▸ **Instructions to follow**:
Please pull out every line below that contains the string "screenshot" and copy each one in full. Matching is case-sensitive.

▸ **Given information**:
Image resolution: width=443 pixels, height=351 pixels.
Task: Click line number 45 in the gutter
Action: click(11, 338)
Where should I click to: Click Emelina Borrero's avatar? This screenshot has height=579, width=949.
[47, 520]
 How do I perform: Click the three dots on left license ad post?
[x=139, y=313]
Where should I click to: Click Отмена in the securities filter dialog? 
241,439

---

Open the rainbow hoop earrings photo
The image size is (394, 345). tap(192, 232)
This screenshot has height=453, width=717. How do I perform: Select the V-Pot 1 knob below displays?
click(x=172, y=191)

▸ **Solved exercise**:
Where should I click to: Click Emelina Borrero's avatar? This screenshot has height=579, width=949.
This screenshot has height=453, width=717. How do I perform: Select the V-Pot 1 knob below displays?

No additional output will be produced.